Given passage.
╭──

- Val T.
Hendryx in final drive vs. LCC: We thought we were going to win
After winning sectional in first year, coach hopes for players to transform bodies
BY VAL TSOUTSOURIS
Sports Editor, RTC
Less than five minutes into their Class 1A regional game against Lafayette Central Catholic last week, Winamac’s Russell Compton had already intercepted quarterback Clark Barrett twice. He had returned one of them 38 yards for a touchdown.
Winamac led 12-0.
Then Barrett turned his night around, throwing for 494 yards and four touchdowns. Central Catholic led 37-25 at one point in the fourth quarter.
Winamac would score and cut the deficit to five points, and they would get the ball back inside the Knight 25 with under two minutes to go.
But hurt by a holding penalty, that drive stalled out, and Winamac’s season ended with a 37-32 loss and a 7-3 final record.
“We all thought that we were going to win,” Winamac coach John Hendryx said. “To be honest, I don’t think many of us didn’t think that we would. When we completed the ball down to the 10, we thought this is going to happen. And then you look up, and there’s a flag laying there. It was heartbreaking. When there are 80-some passes thrown in the game, and there is one holding call thrown, and it’s in the last minute of the game, you kind of scratch your head. But hey, that stuff happens sometimes.”

╰──

Work order 1. Please copy out the part of the Winamac football article between "Winamac led 12-0." and "minutes to go.", inclusive.
Work order 2. In the Winamac football article, by what score did Winamac lose to Lafayette Central Catholic?

Listed entries.
╭──

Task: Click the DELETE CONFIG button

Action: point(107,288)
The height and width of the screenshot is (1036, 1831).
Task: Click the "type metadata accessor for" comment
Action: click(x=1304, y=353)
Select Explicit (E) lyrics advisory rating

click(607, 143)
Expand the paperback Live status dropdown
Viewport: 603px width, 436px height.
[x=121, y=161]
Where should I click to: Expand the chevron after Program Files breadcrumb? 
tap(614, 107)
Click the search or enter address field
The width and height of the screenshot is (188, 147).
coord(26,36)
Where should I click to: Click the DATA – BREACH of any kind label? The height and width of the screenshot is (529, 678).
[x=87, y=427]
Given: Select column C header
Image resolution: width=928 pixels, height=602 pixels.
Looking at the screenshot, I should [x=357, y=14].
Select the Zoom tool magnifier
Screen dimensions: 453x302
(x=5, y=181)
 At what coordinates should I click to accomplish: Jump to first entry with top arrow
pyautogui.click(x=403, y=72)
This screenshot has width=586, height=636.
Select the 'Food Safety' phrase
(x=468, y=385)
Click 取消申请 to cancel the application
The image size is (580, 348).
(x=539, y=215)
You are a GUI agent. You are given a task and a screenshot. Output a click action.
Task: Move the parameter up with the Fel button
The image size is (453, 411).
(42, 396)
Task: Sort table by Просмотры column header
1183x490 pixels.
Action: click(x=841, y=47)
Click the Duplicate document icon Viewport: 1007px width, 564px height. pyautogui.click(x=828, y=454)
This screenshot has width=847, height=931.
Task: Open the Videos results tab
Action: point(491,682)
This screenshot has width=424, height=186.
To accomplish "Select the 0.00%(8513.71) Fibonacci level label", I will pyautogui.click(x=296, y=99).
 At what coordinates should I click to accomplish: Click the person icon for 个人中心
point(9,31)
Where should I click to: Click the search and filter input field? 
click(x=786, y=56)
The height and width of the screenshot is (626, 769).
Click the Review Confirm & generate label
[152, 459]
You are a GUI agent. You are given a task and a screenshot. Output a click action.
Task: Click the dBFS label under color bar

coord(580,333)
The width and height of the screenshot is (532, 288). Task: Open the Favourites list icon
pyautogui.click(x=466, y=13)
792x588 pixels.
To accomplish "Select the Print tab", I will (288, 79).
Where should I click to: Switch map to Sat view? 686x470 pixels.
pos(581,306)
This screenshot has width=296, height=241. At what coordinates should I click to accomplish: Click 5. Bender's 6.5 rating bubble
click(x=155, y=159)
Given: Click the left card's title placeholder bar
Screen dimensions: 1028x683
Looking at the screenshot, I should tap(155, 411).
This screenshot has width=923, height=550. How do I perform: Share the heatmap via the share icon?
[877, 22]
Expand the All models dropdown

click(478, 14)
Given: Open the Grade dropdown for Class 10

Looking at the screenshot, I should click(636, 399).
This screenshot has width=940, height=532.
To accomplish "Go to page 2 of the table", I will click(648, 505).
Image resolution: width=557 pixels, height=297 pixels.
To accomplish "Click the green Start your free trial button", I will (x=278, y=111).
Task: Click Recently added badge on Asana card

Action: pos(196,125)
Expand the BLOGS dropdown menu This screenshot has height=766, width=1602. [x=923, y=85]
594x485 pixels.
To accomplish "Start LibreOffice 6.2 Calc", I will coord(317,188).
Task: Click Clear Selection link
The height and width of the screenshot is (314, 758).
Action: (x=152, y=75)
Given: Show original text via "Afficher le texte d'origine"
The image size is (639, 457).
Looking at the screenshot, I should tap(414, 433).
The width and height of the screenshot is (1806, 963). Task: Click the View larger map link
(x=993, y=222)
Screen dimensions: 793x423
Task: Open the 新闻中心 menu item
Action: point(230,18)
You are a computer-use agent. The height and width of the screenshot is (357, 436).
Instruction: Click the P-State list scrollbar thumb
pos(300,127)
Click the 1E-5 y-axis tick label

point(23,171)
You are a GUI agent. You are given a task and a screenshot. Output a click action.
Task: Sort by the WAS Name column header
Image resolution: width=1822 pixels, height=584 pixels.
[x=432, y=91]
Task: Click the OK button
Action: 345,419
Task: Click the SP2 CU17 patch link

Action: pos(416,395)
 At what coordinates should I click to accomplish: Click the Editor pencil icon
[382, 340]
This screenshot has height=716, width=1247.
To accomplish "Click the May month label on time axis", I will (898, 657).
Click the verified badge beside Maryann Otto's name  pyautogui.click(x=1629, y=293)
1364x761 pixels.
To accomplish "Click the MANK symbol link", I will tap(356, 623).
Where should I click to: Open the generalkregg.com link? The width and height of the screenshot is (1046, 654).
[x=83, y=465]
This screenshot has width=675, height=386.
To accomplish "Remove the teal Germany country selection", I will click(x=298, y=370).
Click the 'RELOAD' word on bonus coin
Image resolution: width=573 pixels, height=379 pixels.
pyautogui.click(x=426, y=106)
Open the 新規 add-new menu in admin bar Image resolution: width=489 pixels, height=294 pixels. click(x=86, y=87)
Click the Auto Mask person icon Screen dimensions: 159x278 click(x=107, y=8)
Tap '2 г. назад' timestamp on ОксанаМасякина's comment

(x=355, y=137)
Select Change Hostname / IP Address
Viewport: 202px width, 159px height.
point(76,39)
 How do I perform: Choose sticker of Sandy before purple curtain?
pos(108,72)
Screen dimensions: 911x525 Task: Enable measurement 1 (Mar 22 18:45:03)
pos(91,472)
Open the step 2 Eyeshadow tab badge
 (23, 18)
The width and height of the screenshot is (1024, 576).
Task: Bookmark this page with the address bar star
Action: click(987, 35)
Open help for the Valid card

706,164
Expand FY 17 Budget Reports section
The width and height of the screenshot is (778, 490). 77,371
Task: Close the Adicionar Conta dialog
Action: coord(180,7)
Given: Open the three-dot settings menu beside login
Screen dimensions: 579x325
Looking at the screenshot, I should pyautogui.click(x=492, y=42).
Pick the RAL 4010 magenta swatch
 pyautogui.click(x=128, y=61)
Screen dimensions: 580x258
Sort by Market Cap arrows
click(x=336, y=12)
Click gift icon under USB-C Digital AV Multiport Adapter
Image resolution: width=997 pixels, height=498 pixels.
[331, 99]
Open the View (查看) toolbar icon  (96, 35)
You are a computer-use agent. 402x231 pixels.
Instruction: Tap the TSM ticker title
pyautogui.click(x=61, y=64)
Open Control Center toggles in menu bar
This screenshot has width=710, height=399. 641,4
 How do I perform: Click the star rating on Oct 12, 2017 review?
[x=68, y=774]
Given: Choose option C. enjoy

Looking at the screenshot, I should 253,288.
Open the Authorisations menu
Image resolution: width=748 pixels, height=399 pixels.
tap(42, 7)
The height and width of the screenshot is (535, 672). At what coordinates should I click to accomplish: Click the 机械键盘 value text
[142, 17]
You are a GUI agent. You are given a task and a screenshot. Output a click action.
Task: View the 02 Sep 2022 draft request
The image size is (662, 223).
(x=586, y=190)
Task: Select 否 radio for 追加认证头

╰──

Response box 1.
Winamac led 12-0.
Then Barrett turned his night around, throwing for 494 yards and four touchdowns. Central Catholic led 37-25 at one point in the fourth quarter.
Winamac would score and cut the deficit to five points, and they would get the ball back inside the Knight 25 with under two minutes to go.

Response box 2. 37-32